The Reserve Bank of Australia (RBA) is on the hunt for a new chief information officer following the departure of Gayan Benedict.
Acting in the CIO role on an interim basis is deputy head of IT Stephen Smith, whilst a permanent replacement is sought.
Benedict announced his departure on LinkedIn after more than three years as CIO and a total of eight-and-a-half years in total with the central bank.
He said that during his time with the RBA, it has “realised the potential of digital government banking and real-time payments, and implemented a national economic response to the Covid-19 pandemic.”
“I joined early in the last decade to establish a strategic technology architecture and governance capability and leave having had the privilege of leading the bank’s technology function,” Benedict said.
“It's an IT function comprised of some of the best delivery, architecture, risk, operations, infrastructure, innovation, development and security teams in the country.”
Benedict said the RBA’s IT team had “modernised core banking platforms, delivered national real-time payments infrastructure and supported the robotics and manufacturing integration needed for our next-gen banknote release.”

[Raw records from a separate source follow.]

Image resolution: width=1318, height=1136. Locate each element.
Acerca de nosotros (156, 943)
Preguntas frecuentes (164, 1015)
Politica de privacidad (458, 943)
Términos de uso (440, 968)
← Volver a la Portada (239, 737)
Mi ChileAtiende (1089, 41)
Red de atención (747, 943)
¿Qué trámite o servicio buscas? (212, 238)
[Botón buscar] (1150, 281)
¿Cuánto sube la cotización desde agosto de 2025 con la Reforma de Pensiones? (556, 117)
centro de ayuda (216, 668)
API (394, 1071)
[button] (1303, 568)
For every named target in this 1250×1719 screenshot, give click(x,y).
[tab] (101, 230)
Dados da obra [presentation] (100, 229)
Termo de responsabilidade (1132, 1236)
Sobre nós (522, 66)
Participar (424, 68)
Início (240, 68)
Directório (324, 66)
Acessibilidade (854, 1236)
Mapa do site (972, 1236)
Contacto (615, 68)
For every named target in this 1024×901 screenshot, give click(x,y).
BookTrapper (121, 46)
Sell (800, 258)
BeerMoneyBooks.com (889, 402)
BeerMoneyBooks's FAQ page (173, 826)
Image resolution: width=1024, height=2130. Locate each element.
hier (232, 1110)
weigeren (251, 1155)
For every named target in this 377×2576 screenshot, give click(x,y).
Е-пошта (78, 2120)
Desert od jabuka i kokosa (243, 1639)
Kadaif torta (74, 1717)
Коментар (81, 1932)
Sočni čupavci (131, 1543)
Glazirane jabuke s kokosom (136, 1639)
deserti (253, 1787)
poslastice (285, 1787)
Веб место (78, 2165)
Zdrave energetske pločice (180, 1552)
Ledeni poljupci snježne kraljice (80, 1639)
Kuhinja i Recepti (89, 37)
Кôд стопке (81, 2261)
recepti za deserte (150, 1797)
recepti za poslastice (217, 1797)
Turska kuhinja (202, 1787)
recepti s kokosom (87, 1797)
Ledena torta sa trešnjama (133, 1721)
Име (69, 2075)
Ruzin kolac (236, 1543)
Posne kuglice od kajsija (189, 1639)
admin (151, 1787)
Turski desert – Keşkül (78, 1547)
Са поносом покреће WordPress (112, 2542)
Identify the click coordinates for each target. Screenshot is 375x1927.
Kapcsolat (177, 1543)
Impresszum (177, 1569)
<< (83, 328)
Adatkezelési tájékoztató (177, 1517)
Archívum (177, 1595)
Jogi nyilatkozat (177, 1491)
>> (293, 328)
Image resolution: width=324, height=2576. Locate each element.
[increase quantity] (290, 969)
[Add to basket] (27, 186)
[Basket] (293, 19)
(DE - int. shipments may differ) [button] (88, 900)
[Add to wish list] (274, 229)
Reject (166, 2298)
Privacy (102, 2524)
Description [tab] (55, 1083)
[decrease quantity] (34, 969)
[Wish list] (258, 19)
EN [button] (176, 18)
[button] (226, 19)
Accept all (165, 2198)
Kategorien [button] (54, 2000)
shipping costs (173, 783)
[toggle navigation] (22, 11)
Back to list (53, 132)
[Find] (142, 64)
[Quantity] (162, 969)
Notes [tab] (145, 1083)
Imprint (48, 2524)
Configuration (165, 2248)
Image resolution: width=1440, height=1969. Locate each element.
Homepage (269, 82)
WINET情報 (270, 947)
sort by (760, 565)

Benedict added his team had also “provided policy support to oversee the introduction of emerging technologies throughout the Australian financial system.”
The RBA’s modernisation efforts were a declared a finalist in the iTnews Benchmark Awards 2020.
Before taking on the CIO position, Benedict first joined the RBA as a senior IT manager before taking on the role of deputy head of information technology in late 2014.
Prior to the RBA, Benedict worked at Westpac for over five years in various positions including head of strategy and enterprise architecture. He also led Westpac’s technology strategy team.
He has also previously served as director of global payments at foreign exchange company Travelex and held IT roles at Oracle.